Former Health and Human Services Secretary and former Wisconsin Gov. Tommy G. Thompson, a Republican, said Congress “is much more willing to take a look” at this type of idea now than it was in past years.

With the implementation of NCLB, “there’s more pressure to improve the standard of education,” said Mr. Thompson, who co-led the group with Mr. Barnes.

The current law requires testing in reading and math annually in grades three through eight and once in high school, with the goal of having all students proficient by 2014.

The commission — created by the Aspen Institute and funded by several education groups, including the Bill & Melinda Gates Foundation — suggests that a national panel be created to come up with national standards and tests for reading, math and science.

The proposal recommends the standards be voluntary for states. States could opt instead to alter their existing standards or do nothing, but the government would examine these states, compare their standards with the national ones, and make the results public, the report says.

Neal McCluskey, education analyst at the Cato Institute, said moving toward national standards means eventually such standards will be forced on the states, and teachers unions and other powerful interest groups will try to keep the standards low.

He said school choice is the best option but “unfortunately, the commission chose to ignore real parental choice and to stick with top-down methods.”

Meanwhile, among its other recommendations, the panel would require states to measure teachers’ effectiveness, based mostly on three years’ worth of student test scores. Teachers who struggle would be given professional development help, but those still struggling after seven years wouldn’t be allowed to teach in low-income schools. Principals also would be held to similarly high standards under the panel’s plan.
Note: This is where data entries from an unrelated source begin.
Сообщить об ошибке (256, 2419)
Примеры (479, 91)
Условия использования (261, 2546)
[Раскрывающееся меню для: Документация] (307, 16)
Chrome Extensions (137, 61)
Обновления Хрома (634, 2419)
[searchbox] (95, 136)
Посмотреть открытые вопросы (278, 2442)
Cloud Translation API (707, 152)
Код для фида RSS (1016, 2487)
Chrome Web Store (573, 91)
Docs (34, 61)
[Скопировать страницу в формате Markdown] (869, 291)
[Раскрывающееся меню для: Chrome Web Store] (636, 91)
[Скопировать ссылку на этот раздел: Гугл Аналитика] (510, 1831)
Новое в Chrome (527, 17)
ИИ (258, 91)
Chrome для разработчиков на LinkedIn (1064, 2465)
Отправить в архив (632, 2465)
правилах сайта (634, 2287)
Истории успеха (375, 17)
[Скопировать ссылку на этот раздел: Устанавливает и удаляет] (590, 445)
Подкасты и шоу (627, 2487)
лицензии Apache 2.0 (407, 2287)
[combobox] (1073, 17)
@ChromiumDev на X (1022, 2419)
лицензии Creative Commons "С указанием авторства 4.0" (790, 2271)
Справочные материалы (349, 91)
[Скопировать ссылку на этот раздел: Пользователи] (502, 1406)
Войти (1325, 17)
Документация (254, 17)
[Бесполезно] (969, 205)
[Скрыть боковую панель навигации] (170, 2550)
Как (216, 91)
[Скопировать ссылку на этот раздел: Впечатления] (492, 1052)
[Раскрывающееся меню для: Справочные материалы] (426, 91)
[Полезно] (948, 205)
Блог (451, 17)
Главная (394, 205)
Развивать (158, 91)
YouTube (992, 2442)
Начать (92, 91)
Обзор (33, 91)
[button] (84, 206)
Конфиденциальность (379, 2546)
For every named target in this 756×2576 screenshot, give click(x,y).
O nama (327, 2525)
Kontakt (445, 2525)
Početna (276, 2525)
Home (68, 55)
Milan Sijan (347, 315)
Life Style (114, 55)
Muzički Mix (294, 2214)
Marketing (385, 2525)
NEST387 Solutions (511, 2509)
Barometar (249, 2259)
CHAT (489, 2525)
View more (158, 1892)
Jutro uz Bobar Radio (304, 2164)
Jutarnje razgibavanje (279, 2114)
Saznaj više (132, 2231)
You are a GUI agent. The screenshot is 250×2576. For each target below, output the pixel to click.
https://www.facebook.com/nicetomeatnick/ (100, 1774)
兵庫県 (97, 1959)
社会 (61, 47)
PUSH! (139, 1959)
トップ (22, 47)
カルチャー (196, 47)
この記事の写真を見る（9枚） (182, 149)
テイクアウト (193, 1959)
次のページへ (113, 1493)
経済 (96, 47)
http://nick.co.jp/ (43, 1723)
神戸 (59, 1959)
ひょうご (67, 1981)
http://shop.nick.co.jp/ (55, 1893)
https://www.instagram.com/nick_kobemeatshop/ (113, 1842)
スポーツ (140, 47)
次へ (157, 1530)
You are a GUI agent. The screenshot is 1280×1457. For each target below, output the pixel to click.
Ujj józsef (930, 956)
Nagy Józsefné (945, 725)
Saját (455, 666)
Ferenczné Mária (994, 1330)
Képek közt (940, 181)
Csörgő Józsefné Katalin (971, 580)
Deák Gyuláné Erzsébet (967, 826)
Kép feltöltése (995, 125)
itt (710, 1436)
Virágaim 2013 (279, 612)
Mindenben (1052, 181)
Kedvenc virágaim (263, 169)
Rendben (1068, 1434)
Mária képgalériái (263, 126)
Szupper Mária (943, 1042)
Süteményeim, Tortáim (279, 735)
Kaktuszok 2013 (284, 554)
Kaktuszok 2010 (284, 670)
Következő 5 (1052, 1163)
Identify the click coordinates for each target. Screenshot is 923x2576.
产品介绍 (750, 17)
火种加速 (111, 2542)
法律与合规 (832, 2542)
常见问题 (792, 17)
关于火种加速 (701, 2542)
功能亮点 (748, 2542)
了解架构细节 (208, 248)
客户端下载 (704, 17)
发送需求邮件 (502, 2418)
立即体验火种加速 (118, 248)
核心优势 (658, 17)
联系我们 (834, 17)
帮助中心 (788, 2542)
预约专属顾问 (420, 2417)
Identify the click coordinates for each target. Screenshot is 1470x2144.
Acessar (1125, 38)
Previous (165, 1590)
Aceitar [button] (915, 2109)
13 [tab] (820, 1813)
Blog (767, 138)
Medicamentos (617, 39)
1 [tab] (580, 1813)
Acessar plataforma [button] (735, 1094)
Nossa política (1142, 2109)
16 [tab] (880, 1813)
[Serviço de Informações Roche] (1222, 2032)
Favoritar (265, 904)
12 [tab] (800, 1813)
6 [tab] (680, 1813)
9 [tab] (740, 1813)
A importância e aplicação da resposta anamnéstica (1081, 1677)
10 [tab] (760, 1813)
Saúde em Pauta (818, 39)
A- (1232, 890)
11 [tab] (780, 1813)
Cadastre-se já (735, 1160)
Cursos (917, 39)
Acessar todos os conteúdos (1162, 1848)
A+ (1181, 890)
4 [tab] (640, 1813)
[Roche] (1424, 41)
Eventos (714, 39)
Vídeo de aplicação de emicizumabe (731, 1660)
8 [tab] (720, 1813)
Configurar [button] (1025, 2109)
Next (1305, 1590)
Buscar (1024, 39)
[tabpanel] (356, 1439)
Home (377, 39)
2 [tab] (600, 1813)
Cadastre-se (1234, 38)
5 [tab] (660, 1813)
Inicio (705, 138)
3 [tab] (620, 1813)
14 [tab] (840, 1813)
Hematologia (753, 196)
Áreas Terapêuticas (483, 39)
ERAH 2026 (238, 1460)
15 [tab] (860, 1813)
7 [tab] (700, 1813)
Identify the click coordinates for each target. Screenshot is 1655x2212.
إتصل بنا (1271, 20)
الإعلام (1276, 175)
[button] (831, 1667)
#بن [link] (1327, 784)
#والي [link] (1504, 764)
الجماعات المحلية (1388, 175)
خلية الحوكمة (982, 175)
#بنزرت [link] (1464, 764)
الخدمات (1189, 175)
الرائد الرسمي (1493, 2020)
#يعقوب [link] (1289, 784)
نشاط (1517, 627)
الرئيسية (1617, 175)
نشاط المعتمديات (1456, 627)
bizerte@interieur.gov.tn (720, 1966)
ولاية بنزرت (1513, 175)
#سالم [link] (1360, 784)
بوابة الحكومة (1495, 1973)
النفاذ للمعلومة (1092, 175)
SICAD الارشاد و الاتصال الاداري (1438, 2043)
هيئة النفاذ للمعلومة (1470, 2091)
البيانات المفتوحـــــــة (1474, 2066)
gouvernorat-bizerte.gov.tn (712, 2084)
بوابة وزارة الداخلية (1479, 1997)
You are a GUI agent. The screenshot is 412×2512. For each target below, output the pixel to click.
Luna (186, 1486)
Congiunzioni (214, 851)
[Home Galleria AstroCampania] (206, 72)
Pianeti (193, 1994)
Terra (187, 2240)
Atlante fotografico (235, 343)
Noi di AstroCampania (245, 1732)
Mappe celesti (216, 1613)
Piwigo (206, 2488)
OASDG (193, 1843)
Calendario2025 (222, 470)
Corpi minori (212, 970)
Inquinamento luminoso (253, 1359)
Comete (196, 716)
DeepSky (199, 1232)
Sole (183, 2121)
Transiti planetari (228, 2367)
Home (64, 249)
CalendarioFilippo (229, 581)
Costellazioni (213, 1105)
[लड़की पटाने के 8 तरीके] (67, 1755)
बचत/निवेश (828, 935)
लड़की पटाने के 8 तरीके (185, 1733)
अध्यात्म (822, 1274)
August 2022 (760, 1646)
The National Education Association balked at this. NEA President Reg Weaver said the “ill-conceived proposal would add even more bureaucratic hoops for teachers to jump through without adding resources to get the job done.”

The panel also recommends that students must be proficient in science by 2014, that high-performing public schools set aside 10 percent of their seats for students in chronically failing schools, and that states evaluate the effectiveness of extra tutoring help provided under the No Child Left Behind law.

And the panel’s plan would change the way the law measures a school’s yearly performance, to give a school credit for making progress even if it falls short of a specific goal.

Most of the top national education leaders — including Education Secretary Margaret Spellings — didn’t comment extensively on specific recommendations, opting instead to broadly congratulate the panel’s yearlong effort and promise to discuss the suggestions.

Senate education panel Chairman Edward M. Kennedy, Massachusetts Democrat, said, “today should mark the beginning of a broad, open and inclusive discussion.” Republican education leaders such as Rep. Howard P. “Buck” McKeon of California echoed similar sentiments.